• [Records provided]:

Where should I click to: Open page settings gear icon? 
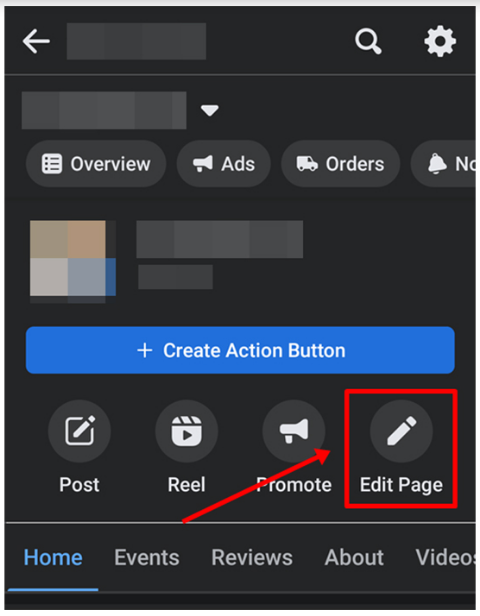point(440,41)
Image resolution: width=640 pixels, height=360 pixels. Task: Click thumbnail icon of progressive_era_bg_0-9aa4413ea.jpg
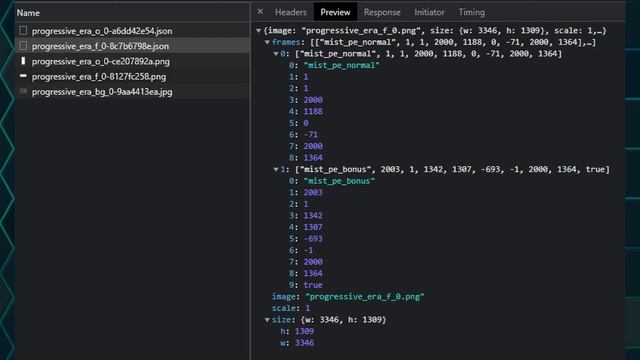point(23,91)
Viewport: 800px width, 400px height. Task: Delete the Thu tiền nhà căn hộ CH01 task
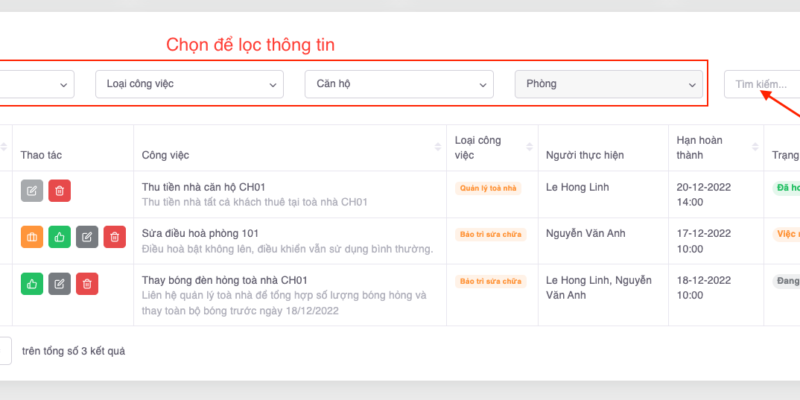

• [What is needed]: Please retype the listing above word for word, skipping each picture.

• [Solution to this exercise]:
Where should I click to: Open page settings gear icon? 
point(440,41)
Image resolution: width=640 pixels, height=360 pixels. Task: Click thumbnail icon of progressive_era_bg_0-9aa4413ea.jpg
point(23,91)
Viewport: 800px width, 400px height. Task: Delete the Thu tiền nhà căn hộ CH01 task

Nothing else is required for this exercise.